- Recorded data -
□ □ □ □ □ □ □
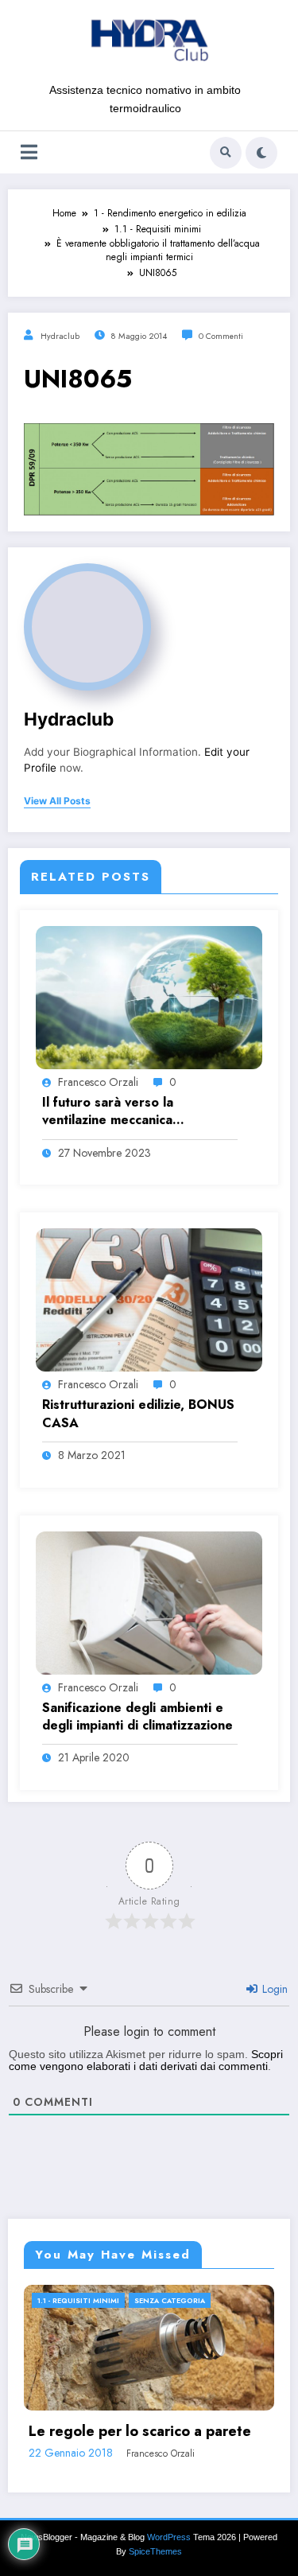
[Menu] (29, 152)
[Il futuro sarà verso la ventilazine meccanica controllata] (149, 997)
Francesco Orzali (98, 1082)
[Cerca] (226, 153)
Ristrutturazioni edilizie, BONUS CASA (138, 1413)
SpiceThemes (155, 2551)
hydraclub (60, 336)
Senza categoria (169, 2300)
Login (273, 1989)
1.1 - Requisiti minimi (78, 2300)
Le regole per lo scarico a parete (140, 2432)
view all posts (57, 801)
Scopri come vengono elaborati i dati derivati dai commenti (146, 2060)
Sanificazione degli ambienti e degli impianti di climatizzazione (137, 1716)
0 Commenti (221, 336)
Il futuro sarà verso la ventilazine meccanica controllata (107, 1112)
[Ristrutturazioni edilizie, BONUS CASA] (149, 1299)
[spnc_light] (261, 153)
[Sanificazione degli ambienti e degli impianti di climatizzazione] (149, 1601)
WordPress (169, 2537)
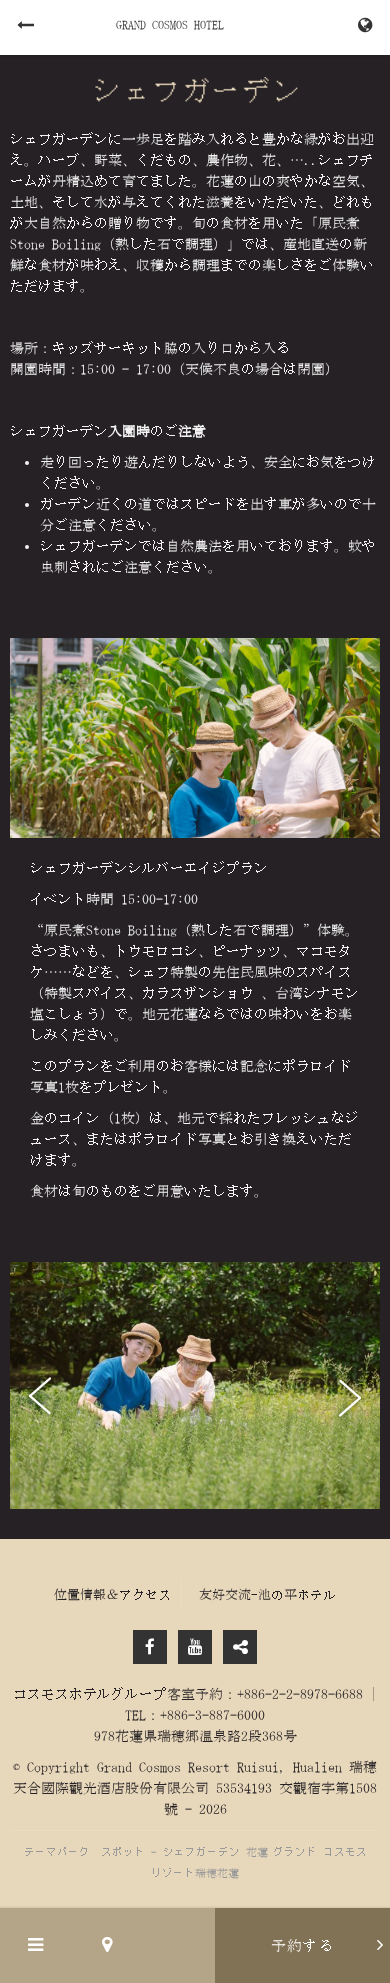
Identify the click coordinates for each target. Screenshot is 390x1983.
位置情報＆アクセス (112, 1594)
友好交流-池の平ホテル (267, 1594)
□ □ □ □ □ □ □
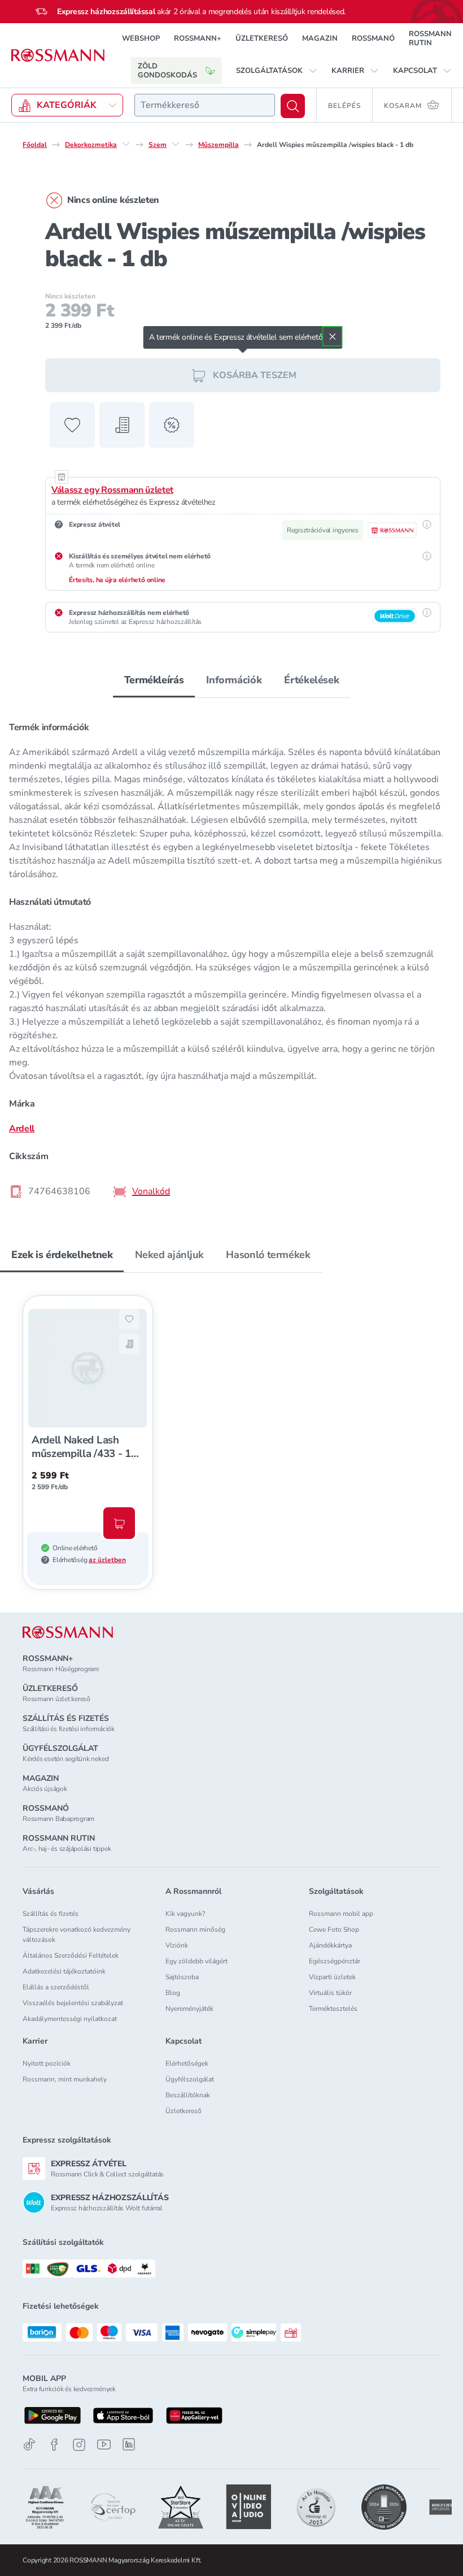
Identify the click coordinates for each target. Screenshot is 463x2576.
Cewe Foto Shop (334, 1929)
□ □ □ □ □ □ □
- What you need to do -
Those lines of the records above that run from the one containing "[Ristrutturazioni edilizie, BONUS" through the one containing "Screenshot is 390x1983." should be returned exactly, with no pictures among them.

- Your solution -
[Ristrutturazioni edilizie, BONUS CASA] (149, 1299)
[spnc_light] (261, 153)
[Sanificazione degli ambienti e degli impianti di climatizzazione] (149, 1601)
WordPress (169, 2537)
Identify the click coordinates for each target. Screenshot is 390x1983.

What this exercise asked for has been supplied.